5. 約2週間経過し、新しい芽が生えたら鉢に植替えましょう。
奄美大島-マングローブカヌー体験
奄美大島のマングローブ林をカヌーで行ってきました。
まずは広めの川からカヌーに乗り進んでいきます。
ここから細い道にの中に入って、マングローブの木々が近くで見れるようになります。
マングローブのトンネルの中です。このあたりは比較的浅めですね
干潮になると、水がなくなるそうです
奄美大島には、主に「オヒルギ」と「メヒルギ」の2種類が自生しています。
こちらが「オヒルギ」です。
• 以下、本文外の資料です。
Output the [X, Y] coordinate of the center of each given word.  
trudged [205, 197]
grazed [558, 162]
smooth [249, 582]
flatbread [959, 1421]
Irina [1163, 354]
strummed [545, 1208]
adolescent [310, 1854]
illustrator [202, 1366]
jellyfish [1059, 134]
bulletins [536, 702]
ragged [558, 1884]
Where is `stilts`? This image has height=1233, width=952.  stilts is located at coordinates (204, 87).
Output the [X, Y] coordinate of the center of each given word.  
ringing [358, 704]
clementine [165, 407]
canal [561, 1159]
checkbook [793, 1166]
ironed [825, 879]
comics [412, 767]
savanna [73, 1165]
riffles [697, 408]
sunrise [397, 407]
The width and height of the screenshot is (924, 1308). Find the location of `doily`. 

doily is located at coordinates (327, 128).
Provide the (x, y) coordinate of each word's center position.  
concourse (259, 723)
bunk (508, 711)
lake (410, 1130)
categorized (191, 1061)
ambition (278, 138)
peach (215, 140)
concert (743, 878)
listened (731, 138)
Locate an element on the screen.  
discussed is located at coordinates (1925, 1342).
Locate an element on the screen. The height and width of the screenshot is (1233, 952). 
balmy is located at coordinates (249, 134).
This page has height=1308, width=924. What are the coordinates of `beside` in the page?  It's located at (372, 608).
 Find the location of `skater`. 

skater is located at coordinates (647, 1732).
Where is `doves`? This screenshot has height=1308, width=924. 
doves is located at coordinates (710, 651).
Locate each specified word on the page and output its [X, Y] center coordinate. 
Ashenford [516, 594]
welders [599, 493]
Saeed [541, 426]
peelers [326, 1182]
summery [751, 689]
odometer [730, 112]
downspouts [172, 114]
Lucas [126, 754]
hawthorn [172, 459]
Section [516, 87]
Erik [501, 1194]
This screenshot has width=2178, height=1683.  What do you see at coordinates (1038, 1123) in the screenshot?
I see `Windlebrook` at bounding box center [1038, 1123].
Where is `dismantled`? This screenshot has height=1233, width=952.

背が低い場所で枝を伸ばしています。
カヌーでも、葉が触れる場所にあるのは、「オヒルギ」であることが多いです。
「メヒルギ」は上のほうで枝を伸ばします
マングローブの花が咲いてました!
写真は、オヒルギの花です。外側が少し赤身があります
こちらはメヒルギから出ていた種子
もう少し大きくなると、落ちて土の中に刺さり新芽を出します。
台風が来ると、土に刺さらず流されて別の場所で芽を出すこともあるそうです。
カヌーは思ったよりとても簡単にこぐことができ、ひっくり返ることもなくとてお安全に進んで帰ることもできましたし、木の間をすり抜けることもできてすごく楽しい体験でした。
今回は、こちらのツアーに参加させていただきました。
自然に囲まれて、癒されますよ!
マングローブのツアーだけでなく、ジャックと豆の木の由来となった植物や滝を見に行ったりしてとても楽しい体験をさせてもらい、いろんな知識をいただきました。